§ Data records:
########

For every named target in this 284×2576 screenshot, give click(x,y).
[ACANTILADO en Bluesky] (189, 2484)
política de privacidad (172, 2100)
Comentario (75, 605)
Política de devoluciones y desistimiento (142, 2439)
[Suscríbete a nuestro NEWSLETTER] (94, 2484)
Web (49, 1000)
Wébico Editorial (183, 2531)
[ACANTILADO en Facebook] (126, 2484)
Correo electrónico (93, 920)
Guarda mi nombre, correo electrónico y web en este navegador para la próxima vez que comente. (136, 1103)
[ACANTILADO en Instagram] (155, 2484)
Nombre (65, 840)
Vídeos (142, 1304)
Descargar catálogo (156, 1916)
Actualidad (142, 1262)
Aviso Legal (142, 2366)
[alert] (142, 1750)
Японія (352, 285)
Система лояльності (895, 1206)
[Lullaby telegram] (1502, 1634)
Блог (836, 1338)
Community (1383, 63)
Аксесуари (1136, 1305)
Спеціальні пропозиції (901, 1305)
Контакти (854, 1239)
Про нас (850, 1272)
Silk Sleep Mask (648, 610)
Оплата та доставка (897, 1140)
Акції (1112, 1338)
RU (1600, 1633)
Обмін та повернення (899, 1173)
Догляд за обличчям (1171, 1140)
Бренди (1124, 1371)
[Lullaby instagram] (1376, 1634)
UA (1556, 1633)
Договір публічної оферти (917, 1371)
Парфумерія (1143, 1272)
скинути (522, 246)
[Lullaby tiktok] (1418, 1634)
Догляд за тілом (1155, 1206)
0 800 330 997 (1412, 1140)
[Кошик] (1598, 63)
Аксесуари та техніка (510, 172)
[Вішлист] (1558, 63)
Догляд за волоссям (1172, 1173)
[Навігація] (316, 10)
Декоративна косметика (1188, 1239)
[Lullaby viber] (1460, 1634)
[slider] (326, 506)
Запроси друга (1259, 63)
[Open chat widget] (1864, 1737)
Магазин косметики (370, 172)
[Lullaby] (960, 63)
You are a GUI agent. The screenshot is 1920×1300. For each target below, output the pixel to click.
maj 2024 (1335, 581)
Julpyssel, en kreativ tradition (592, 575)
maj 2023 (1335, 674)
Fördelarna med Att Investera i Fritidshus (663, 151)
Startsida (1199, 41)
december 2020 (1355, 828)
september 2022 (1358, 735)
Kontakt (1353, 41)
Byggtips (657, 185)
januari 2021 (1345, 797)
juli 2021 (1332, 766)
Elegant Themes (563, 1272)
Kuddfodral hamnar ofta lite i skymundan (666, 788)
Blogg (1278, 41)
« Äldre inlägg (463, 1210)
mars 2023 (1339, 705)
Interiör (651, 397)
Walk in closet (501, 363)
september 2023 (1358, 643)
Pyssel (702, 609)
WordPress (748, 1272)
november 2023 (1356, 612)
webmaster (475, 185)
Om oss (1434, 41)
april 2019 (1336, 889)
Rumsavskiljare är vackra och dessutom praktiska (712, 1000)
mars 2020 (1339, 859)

########

§ Exercise: Would you retype the records above without changing a word?

§ Reply:
For every named target in this 284×2576 screenshot, give click(x,y).
[ACANTILADO en Bluesky] (189, 2484)
política de privacidad (172, 2100)
Comentario (75, 605)
Política de devoluciones y desistimiento (142, 2439)
[Suscríbete a nuestro NEWSLETTER] (94, 2484)
Web (49, 1000)
Wébico Editorial (183, 2531)
[ACANTILADO en Facebook] (126, 2484)
Correo electrónico (93, 920)
Guarda mi nombre, correo electrónico y web en este navegador para la próxima vez que comente. (136, 1103)
[ACANTILADO en Instagram] (155, 2484)
Nombre (65, 840)
Vídeos (142, 1304)
Descargar catálogo (156, 1916)
Actualidad (142, 1262)
Aviso Legal (142, 2366)
[alert] (142, 1750)
Японія (352, 285)
Система лояльності (895, 1206)
[Lullaby telegram] (1502, 1634)
Блог (836, 1338)
Community (1383, 63)
Аксесуари (1136, 1305)
Спеціальні пропозиції (901, 1305)
Контакти (854, 1239)
Про нас (850, 1272)
Silk Sleep Mask (648, 610)
Оплата та доставка (897, 1140)
Акції (1112, 1338)
RU (1600, 1633)
Обмін та повернення (899, 1173)
Догляд за обличчям (1171, 1140)
Бренди (1124, 1371)
[Lullaby instagram] (1376, 1634)
UA (1556, 1633)
Договір публічної оферти (917, 1371)
Парфумерія (1143, 1272)
скинути (522, 246)
[Lullaby tiktok] (1418, 1634)
Догляд за тілом (1155, 1206)
0 800 330 997 (1412, 1140)
[Кошик] (1598, 63)
Аксесуари та техніка (510, 172)
[Вішлист] (1558, 63)
Догляд за волоссям (1172, 1173)
[Навігація] (316, 10)
Декоративна косметика (1188, 1239)
[Lullaby viber] (1460, 1634)
[slider] (326, 506)
Запроси друга (1259, 63)
[Open chat widget] (1864, 1737)
Магазин косметики (370, 172)
[Lullaby] (960, 63)
You are a GUI agent. The screenshot is 1920×1300. For each target below, output the pixel to click.
maj 2024 (1335, 581)
Julpyssel, en kreativ tradition (592, 575)
maj 2023 (1335, 674)
Fördelarna med Att Investera i Fritidshus (663, 151)
Startsida (1199, 41)
december 2020 (1355, 828)
september 2022 (1358, 735)
Kontakt (1353, 41)
Byggtips (657, 185)
januari 2021 (1345, 797)
juli 2021 (1332, 766)
Elegant Themes (563, 1272)
Kuddfodral hamnar ofta lite i skymundan (666, 788)
Blogg (1278, 41)
« Äldre inlägg (463, 1210)
mars 2023 (1339, 705)
Interiör (651, 397)
Walk in closet (501, 363)
september 2023 (1358, 643)
Pyssel (702, 609)
WordPress (748, 1272)
november 2023 (1356, 612)
webmaster (475, 185)
Om oss (1434, 41)
april 2019 (1336, 889)
Rumsavskiljare är vackra och dessutom praktiska (712, 1000)
mars 2020 (1339, 859)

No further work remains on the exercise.